*** DATA FOR REVIEW Section Begins ***
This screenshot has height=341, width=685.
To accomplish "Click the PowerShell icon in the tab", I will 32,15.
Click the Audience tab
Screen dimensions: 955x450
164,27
*** DATA FOR REVIEW Section Ends ***
WHAT NEEDS TO BE DONE:
Repeat the entries. Keep each one exactly as written.

ANSWER FOR THIS EXERCISE:
This screenshot has height=341, width=685.
To accomplish "Click the PowerShell icon in the tab", I will 32,15.
Click the Audience tab
Screen dimensions: 955x450
164,27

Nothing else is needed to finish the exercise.